Les hommes avaient mis leurs plus beaux habits : redingotes à grands revers et gilets de velours aux nuances passées ; mais les bonnes femmes étaient surtout comiques et presque sinistres dans leur accoutrement macabre. Il y avait là des chapeaux empanachés de fleurs éclatantes et de plumes joyeuses, qui étaient venus s'échouer sur ces crânes branlants, des tartans brodés d'arabesques hardies, accrochés à des épaules pointues, des spencers aux couleurs fières accusant de lamentables bosses, des châles-tapis très dignes drapant des dos étroits de leurs plis compacts, et des jaquettes à brandebourgs, croisées sur des seins affaissés et taris depuis un quart de siècle.

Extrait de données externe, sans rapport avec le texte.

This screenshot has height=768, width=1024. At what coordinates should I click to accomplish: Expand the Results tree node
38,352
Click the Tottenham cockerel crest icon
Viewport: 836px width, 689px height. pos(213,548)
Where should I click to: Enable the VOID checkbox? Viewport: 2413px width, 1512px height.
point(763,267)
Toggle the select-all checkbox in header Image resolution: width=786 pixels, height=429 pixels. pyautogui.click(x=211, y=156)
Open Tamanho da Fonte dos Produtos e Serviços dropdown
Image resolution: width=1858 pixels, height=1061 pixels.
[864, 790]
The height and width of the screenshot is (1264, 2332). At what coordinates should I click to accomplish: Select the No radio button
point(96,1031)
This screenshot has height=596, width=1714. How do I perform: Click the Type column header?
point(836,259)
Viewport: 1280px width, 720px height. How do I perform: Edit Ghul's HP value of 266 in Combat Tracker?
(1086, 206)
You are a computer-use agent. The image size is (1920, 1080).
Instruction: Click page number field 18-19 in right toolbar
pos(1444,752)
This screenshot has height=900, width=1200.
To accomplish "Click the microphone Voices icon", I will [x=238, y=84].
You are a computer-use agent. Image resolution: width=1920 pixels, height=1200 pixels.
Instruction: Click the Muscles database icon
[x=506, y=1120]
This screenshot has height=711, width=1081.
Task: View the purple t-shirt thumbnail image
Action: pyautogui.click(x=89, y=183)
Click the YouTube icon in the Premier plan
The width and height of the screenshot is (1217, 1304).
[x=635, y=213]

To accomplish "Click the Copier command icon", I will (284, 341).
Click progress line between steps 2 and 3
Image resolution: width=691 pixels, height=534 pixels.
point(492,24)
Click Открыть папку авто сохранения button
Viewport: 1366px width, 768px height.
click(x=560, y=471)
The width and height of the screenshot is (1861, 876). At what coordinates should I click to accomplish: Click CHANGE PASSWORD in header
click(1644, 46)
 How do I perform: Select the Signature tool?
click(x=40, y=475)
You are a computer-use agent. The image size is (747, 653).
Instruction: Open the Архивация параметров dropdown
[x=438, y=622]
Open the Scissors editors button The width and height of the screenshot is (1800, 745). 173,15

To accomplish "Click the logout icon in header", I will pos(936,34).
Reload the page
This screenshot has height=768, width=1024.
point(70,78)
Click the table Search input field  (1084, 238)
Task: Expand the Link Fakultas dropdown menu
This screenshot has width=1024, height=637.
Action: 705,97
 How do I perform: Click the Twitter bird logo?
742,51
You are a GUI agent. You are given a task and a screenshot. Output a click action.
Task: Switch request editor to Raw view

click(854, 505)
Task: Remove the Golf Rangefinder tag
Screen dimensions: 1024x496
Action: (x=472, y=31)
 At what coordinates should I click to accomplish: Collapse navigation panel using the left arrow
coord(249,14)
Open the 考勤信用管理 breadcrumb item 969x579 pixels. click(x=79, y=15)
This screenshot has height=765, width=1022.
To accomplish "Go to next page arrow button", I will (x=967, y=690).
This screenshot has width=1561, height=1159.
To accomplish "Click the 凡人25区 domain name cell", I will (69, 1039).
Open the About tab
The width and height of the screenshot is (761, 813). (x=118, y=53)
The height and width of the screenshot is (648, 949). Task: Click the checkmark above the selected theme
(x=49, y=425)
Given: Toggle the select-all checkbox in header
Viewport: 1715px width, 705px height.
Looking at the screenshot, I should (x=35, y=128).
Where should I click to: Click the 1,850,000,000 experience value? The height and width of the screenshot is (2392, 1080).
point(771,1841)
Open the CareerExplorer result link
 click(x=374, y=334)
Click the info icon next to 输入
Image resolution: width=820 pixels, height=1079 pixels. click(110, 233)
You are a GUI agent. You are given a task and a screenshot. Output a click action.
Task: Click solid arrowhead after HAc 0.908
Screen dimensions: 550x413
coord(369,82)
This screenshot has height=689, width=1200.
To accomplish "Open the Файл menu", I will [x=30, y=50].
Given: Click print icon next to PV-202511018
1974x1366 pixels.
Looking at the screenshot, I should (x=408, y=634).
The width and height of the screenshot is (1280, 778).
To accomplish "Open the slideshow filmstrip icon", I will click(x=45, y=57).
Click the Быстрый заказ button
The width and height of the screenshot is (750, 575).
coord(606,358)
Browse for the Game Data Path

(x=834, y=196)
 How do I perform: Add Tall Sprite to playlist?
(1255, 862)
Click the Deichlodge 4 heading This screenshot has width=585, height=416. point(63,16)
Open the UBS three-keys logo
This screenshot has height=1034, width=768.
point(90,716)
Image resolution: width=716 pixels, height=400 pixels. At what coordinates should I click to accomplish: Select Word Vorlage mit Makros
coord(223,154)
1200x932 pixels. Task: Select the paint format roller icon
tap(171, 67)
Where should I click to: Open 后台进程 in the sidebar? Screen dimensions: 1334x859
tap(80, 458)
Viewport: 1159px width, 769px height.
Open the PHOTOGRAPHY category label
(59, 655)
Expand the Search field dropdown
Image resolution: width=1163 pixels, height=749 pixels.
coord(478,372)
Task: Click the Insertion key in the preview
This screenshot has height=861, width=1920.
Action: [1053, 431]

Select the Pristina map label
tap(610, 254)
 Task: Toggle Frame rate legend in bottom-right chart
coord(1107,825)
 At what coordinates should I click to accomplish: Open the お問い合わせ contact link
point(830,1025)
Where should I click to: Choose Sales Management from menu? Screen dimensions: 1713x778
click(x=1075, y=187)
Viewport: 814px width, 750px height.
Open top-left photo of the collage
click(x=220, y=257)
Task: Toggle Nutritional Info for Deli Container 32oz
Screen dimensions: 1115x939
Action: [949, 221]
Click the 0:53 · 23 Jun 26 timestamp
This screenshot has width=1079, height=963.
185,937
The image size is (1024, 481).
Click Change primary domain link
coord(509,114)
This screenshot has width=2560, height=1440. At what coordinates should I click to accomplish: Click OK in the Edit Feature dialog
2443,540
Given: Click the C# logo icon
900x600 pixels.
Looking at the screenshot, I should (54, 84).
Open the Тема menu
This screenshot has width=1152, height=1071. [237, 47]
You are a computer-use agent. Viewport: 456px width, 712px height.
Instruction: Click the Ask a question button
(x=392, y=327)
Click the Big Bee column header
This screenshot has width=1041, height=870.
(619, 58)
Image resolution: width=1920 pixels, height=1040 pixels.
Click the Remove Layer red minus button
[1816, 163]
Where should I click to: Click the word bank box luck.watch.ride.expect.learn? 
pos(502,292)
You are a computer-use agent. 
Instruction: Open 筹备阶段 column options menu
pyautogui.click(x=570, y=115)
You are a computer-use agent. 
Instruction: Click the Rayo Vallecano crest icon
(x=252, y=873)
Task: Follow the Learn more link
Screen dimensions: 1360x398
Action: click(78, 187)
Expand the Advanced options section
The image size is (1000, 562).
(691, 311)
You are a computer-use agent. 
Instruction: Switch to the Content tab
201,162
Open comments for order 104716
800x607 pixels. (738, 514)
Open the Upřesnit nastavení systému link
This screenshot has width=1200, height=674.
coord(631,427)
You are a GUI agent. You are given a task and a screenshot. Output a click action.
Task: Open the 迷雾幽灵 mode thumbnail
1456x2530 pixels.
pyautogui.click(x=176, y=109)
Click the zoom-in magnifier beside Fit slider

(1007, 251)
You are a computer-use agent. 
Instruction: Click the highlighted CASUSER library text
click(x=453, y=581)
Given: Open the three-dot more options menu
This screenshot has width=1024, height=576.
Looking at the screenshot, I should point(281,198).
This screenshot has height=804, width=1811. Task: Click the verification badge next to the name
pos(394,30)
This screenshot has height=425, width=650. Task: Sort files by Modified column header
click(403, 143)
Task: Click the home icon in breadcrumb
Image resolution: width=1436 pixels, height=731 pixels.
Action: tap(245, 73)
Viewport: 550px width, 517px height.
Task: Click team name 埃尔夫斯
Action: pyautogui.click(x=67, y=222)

Cependant, le saint sacrifice allait son petit train-train omnibus, – à la bonne femme. L'aumônier ne se pressait pas, pour laisser le temps au vieux qui lui servait la messe et qui n'était pas bien agile… Les deux mains plongées dans des gants blancs de filoselle, quatre fois trop grands, il avait l'air pénétré, l'ancien, de la dignité de sa fonction !… et, tout en agitant la sonnette, en esquissant ses génuflexions, en portant le missel, en présentant les burettes, il avait des tâtonnements, des incertitudes, des hésitations et aussi des regards appliqués, des tensions d'esprit, des gestes empressés, tout un manège enfantin et zélé qui amenait presque à la fois un sourire aux lèvres et une larme au bord de la paupière.
Quand on fut arrivé à la communion, les sœurs vinrent d'abord, deux par deux, s'agenouiller devant la grille du chœur, puis les bonshommes… puis les bonnes femmes. Il y eut des aveugles qui, du fond de leur nuit, s'approchèrent, le bâton tendu en avant… des impotents qui mirent vingt minutes à faire le voyage, pouvant à peine allonger un pied devant l'autre, portés par deux sœurs… ; une, surtout… une retardataire… une mère-grand, en châle groseille, qui s'avança la dernière, si flageolante et si vermoulue qu'elle n'avait même plus la force de renverser la tête en arrière et d'ouvrir la bouche…, tandis que, grave et debout, dans sa chape de moire, l'aumônier attendait… tenant l'hostie entre deux doigts…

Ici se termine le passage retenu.